As with the other major crises or, more accurately, disasters of our time, younger generations are particularly affected by this. Which leads me to my work presented here: as mentioned, I experienced the beginning of the Covid pandemic in Brussels. Public life came to a standstill due to the curfews; you were only allowed outside to get groceries or go for a walk. During one of my extended walks, I came to a somewhat secluded spot on the canal (the shipping canal that runs through Brussels). There were hundreds of small metal cylinders glittering between the cobblestones. I didn’t know what this meant, but was fascinated to collect some of the silver objects. I later found out that they were capsules containing nitrous oxide, which is actually used in cream dispensers but is also consumed as a drug. Consumption rose sharply during the pandemic because the gas was legal, cheap and easy to obtain. It was especially popular among young people for precisely these reasons.

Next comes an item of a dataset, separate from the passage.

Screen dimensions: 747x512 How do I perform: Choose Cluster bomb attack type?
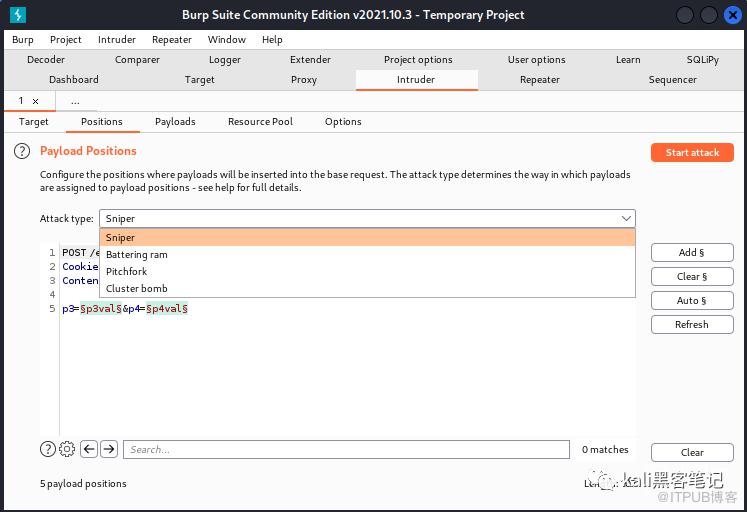coord(137,289)
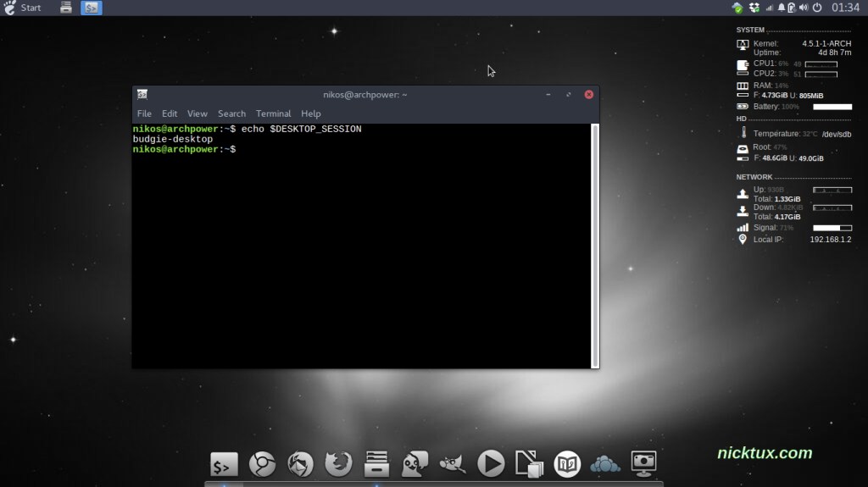Open the ownCloud dock icon
This screenshot has height=487, width=868.
coord(605,464)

These capsules are a manifestation of a time that has been very difficult, if not terrible, for these young people in particular. The pandemic has had a lasting impact on educational pathways and has had and continues to have a serious impact on mental health and social development. In a phase of life in which everything is pushing outwards, in which one is trying things out, in which one is seeking one’s own identity in social interaction, in which one is beginning a self-designed, self-reliant life, the pandemic breaks in and brings everything to a standstill. No fun, no risk, no experiences.
What remains is a small escape, secretly, with nitrous oxide, ice-cold and under high pressure in capsules that look like small lungs. A drug that you inhale while the world holds its breath. I kept the capsules I found in the studio all those years – I knew I wanted to do something with them, I just didn’t know what. Shortly before the fifth anniversary of the start of the Covid pandemic, I finally transformed the capsules: I etched short sentences into them and put two of them together to make a necklace. One of these phrases is always the same: ‘je respire’ (I breathe). The other phrase varies and reads, for example, ‘je chante’ (I sing) or ‘je pleure’ (I cry). They function as a reminder of a situation in which, on the one hand, the individual life, quite banal as a body that has to breathe, was at stake. And which, on the other hand, was mentally, emotionally and socially challenging. At the same time, the sentences refer to the present and the future: I (still) breathe, I keep going on in resistance to the ambivalences of a world that sometimes makes me sing and sometimes makes me cry.